ADA Annual Session: Bill Clinton urges dental practitioners to help eliminate the negative effects of inequality

November 7, 2013
Michael Quirk
Issue 11

President Clinton’s hour-long address hit upon a wide range of issues, including humanitarianism, poverty, congressional gridlock, the efforts of the Clinton Global Initiative, the Affordable Care Act, and more. 

President Clinton’s hour-long address hit upon a wide range of issues, including humanitarianism, poverty, congressional gridlock, the efforts of the Clinton Global Initiative, the Affordable Care Act, and more. 

Central to his entire message, though, was the responsibility of those in the medical professions to use the broad range of resources available to them to help alleviate the negative effects on inequality.  According to Clinton, dental professionals are uniquely positioned to diminish gaps in equality due to the health and social benefits their charitable work provides in underserved and impoverished areas of the globe.

Humanitarianism fills the gap between what the private sector can do and the public sector can provide,” said Clinton. “We are living with all of these potential benefits [provided by citizenship in an information-rich and technologically advanced society]; almost every one of you has reaped one or more of these benefits.

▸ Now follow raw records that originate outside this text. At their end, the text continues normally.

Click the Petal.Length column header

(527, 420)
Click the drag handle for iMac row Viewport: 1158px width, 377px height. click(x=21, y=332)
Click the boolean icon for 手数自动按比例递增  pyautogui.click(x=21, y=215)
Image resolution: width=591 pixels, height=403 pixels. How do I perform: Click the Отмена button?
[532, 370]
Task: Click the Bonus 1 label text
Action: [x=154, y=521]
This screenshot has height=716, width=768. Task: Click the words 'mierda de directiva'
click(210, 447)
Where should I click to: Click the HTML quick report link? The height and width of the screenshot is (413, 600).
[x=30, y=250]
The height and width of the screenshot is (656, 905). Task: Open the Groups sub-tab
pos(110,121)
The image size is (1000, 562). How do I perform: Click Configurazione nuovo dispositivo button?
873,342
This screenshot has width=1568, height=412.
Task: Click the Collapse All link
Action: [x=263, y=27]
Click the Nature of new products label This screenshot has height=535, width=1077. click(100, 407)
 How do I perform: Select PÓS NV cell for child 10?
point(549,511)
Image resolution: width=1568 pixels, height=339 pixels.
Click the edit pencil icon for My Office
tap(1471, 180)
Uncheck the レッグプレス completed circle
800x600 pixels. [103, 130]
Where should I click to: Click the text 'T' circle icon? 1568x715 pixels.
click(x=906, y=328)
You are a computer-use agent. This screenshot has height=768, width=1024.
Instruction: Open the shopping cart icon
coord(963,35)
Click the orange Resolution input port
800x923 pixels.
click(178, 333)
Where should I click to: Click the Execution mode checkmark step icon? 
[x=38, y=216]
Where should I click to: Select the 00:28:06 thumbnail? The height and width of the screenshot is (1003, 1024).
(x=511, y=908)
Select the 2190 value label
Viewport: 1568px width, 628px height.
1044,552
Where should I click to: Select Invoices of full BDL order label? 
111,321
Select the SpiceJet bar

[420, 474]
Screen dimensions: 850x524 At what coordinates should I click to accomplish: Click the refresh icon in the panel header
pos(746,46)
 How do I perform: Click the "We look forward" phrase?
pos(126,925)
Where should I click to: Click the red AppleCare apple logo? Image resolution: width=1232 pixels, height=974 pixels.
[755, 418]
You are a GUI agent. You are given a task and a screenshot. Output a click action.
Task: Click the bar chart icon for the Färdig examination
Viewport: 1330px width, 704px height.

But there are also problems with this intermittent work: it is first of all too unequal to be sustainable.  Unequal access to education, healthcare, capital, jobs.”

Prior to President Clinton’s address, outgoing ADA president Dr. Robert Faiella presented a humanitarianism award to Dr. Sherwin R. Shinn for his work with the 1000 Smiles Project – one of the world’s humanitarian dental projects that serves 15,000 Jamaicans every year.  At the top of his speech, President Clinton pointed to Dr. Shinn as an example of the theme of his speech.